## PROBLEM DESCRIPTION
Show each line of the records that contains the string "Instruction", and treat uppercase and lowercase letters as different.

## ENTRIES SHOWN
=-=-=-=-=
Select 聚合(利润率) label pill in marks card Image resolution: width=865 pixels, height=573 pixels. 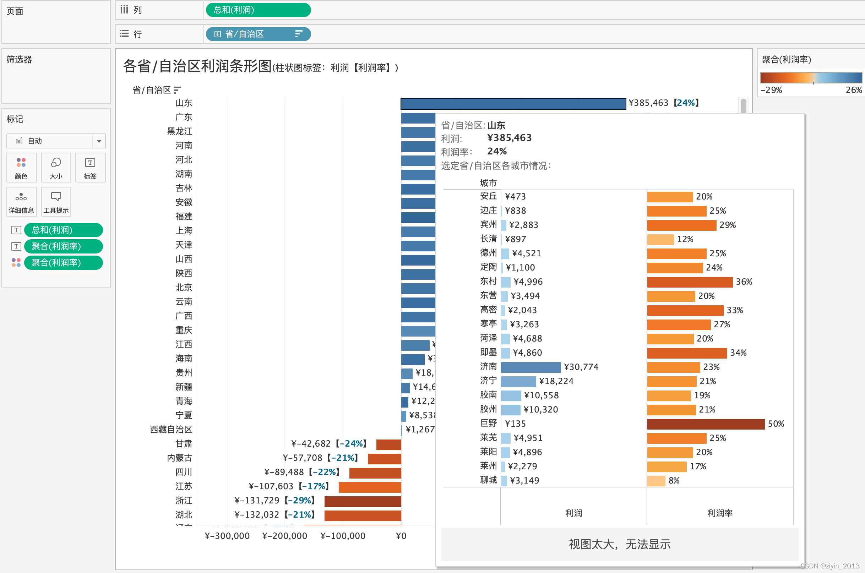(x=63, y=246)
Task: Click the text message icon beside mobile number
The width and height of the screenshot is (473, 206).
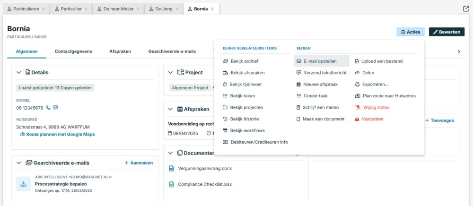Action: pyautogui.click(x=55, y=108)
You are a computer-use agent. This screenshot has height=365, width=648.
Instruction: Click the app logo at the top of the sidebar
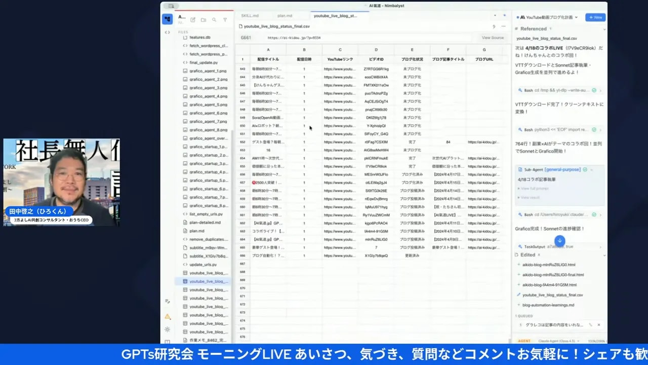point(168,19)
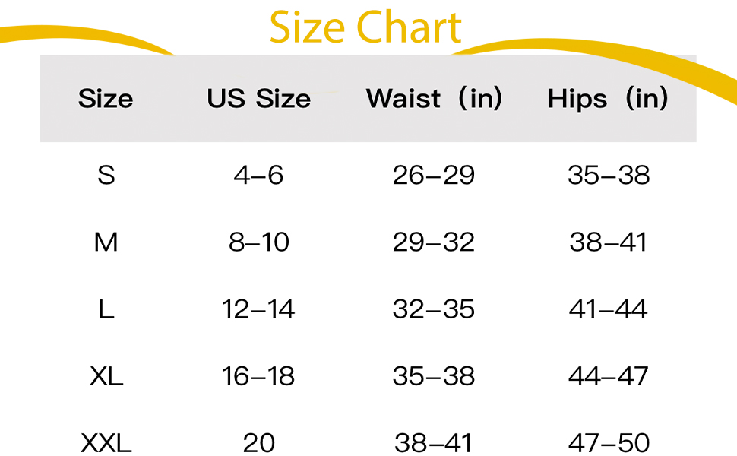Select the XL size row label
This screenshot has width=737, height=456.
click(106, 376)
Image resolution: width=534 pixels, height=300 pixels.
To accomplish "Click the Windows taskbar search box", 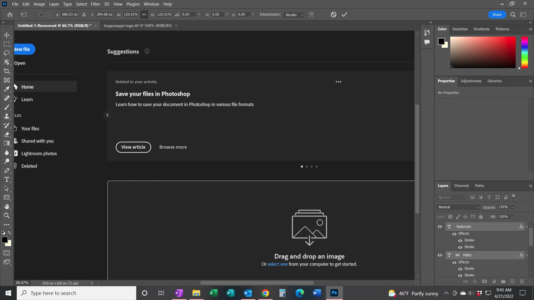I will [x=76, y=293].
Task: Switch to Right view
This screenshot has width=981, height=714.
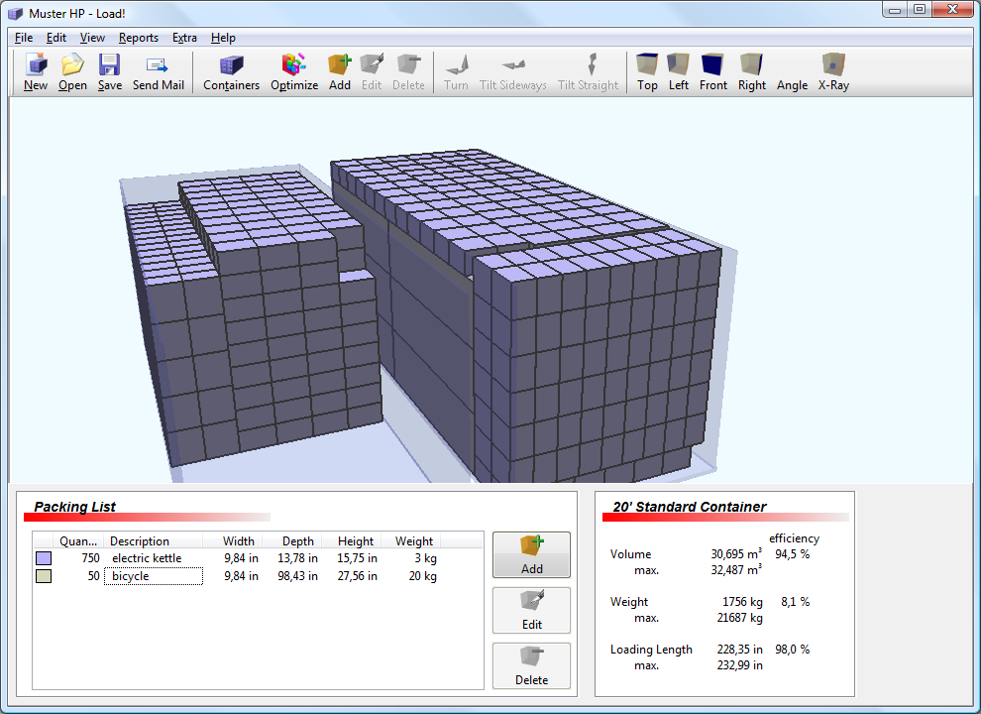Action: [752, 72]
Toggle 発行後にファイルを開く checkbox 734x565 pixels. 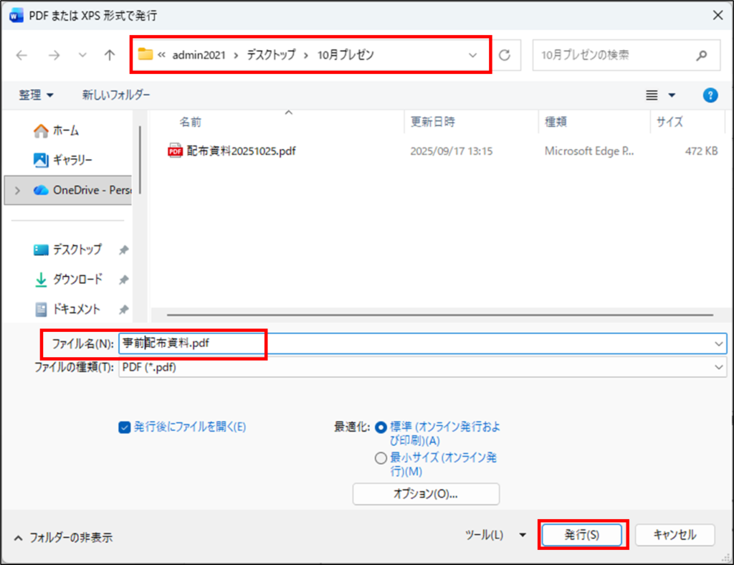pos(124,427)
=-=-=-=-=
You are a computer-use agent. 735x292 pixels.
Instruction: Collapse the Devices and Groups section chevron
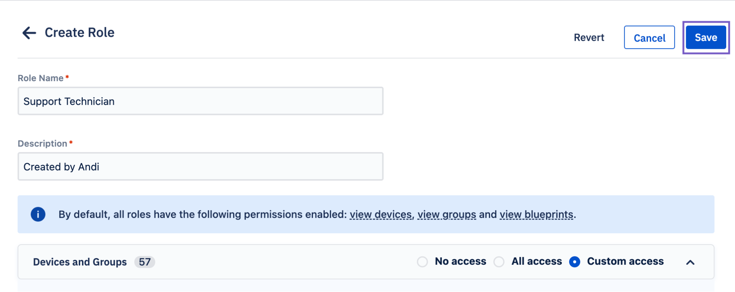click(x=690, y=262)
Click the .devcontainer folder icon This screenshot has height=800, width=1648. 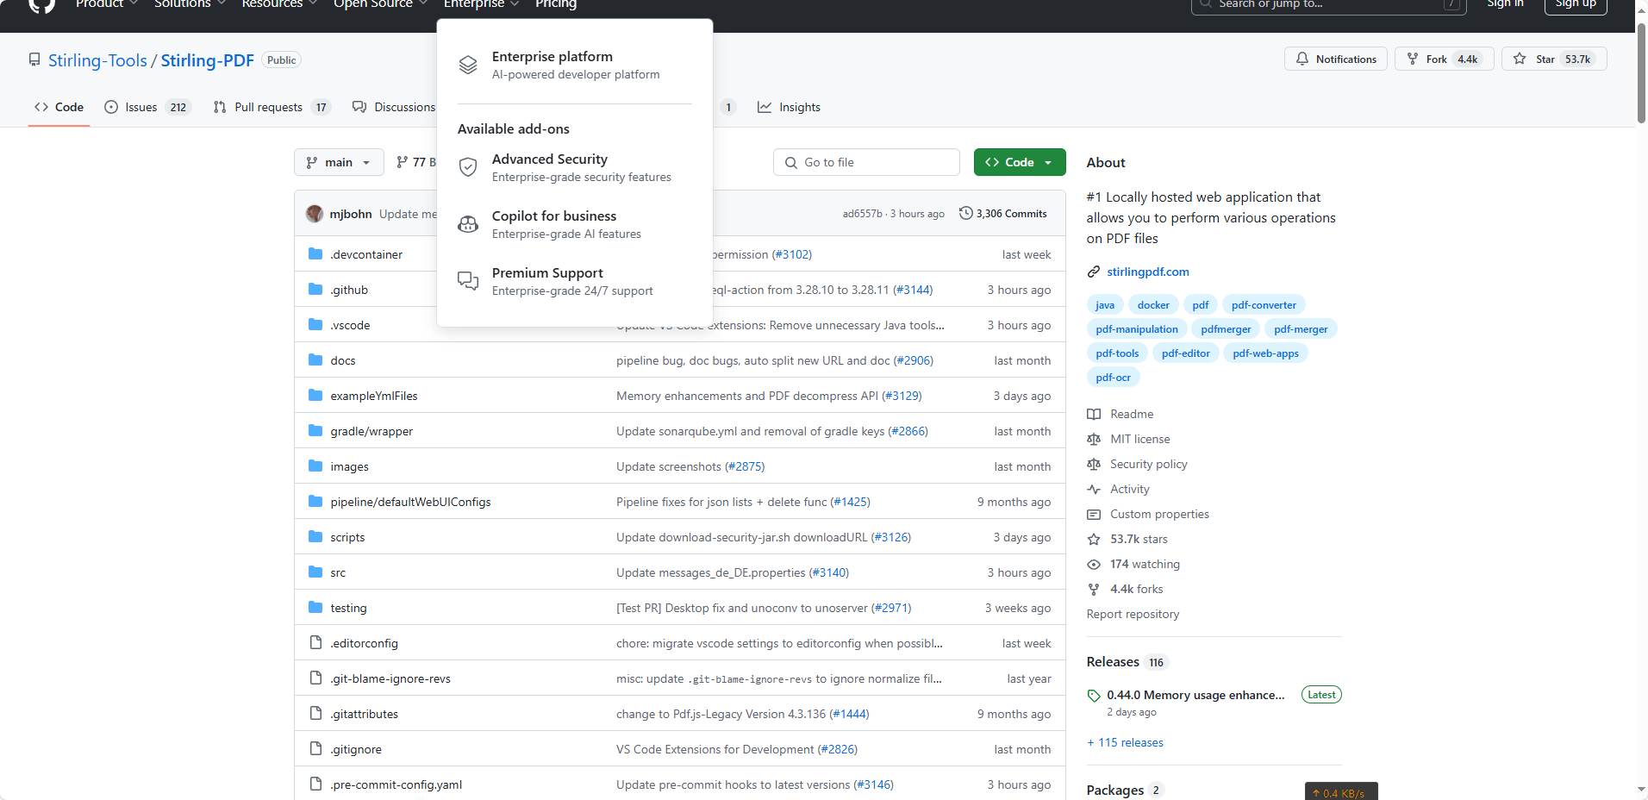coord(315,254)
=-=-=-=-=
## COMPLETED TASK
Instruction: Click the app logo at the top of the sidebar
Instruction: Collapse the Devices and Groups section chevron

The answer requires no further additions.